SEATTLE — Attorney General Bob Ferguson announced on Sept. 4 that Samsung, a multinational electronics company, will pay $29 million to Washington consumers.
Under the consent decree filed in King County Superior Court, Samsung will pay $29 million to resolve the Attorney General’s price-fixing claims, concluding a lawsuit against seven companies.
The lawsuit alleges Samsung and other CRT manufacturers, including LG, Panasonic, Hitachi, Chungwha, Toshiba, and Philips, engaged in a price-fixing scheme to drive up the cost of CRTs from 1995 to 2007. During those 12 years, the price-fixing conspiracy caused millions of Washington consumers to be overcharged for their CRT televisions and computer monitors. The seven companies involved in the conspiracy are paying Washington a total of $39.65 million.
“When powerful interests illegally conspire behind closed doors to drive up the cost of their products, Washingtonians lose out,” Ferguson said. “We are returning the money back where it belongs: the pockets of Washingtonians.”
Until the late 2000s, CRTs were the primary technology for television screens and computer monitors. In 1999, CRT monitors accounted for over 90 percent of the retail market for computer monitors in North America. The technology has largely fallen out of use in recent years, superseded by LCD screens.

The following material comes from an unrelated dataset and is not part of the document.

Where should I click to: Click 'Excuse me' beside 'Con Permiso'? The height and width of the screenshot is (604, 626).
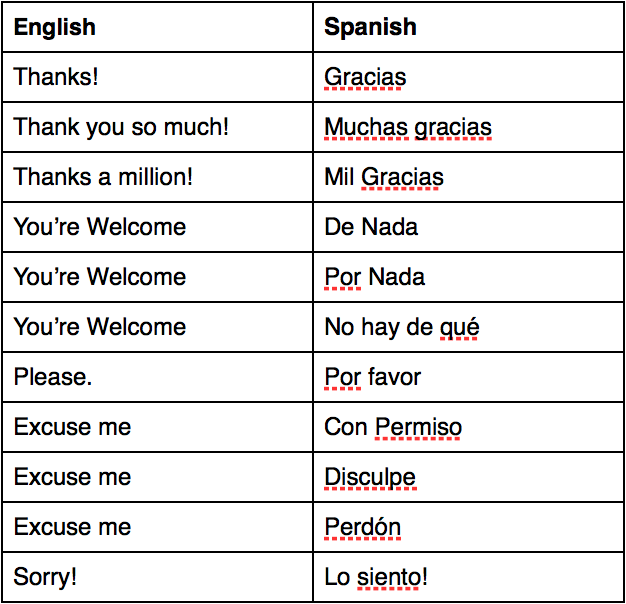(72, 427)
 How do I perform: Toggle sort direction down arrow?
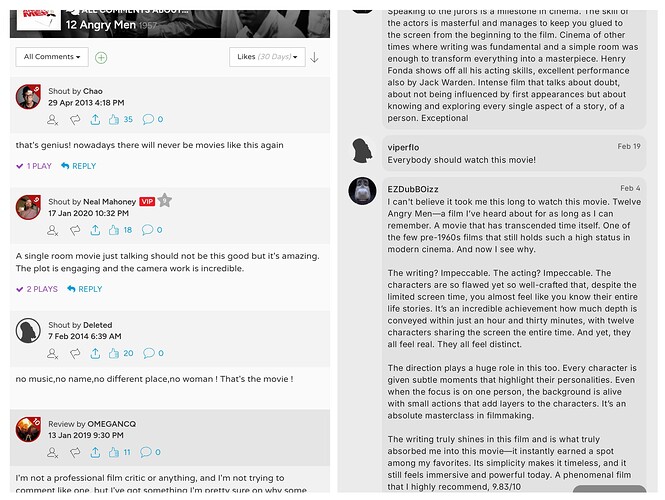click(314, 57)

Samsung no longer produces CRTs.
If you lived in Washington from 1995 to 2007 and bought a CRT screen from a retailer, you may be eligible for a refund. Ferguson expects to hire a claims administrator within the next several months, who will begin distributing funds in early 2019. All claims filed before then will be forwarded to the claims administrator, who may contact consumers for additional information.